My Community Networking said...

Gen Tea Banh was ordered and given a task by his superior to attend the meeting, and strongly believed that has demanded for the withdrawal of Thai troops from the disputed area and Cambodia territory but the Thai would simply not want to bend itself and meet the demand.

This [build up of troop along the border] is caused and fuelled by the Thai domestic political affairs which put tremedous pressures on the current administration to act swiftly or otherwise would see the tanks roll in the heart of Bangkok again which resulted in coup d'etat some 2 years ago - the overtrown of former Thai PM Thaksin.

Cambodia and the current administration has raised the issue with the UN security council but yet to ask for any intervention - this is the 1st step of legal crusader and made the world know about the problem, and definitely not the be last one.

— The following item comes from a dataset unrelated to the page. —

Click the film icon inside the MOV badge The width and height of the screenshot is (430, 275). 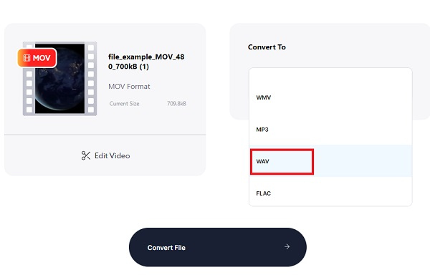click(27, 58)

Cambodia will definitely raise the issue again during the ASEAN ministerial and foreign minister summit [ Singapore already had it say and concern on the build-up of troops, other members will no doubt raise the issue when they meet].

If Thai choose to flex its military muscles and continues its occupation of the desputed area and Cambodia territory, they will not gain anything out from this act but facing the condemnation by the world community - it would not be too long before China and USA will have some say in the issue.

Thai has had already stretching their military and police force at all frontiers, to the Burmese border, to the Laos border, the unrest in the south bordering to Malaysia and of course would not want to escalting what they can't simply afford to fend off themselves.

Anonymous said...

I totally agree with your note. Thank you. Imagine we Khmer did this to them even one inch, they wouldn't shoot us to pieces.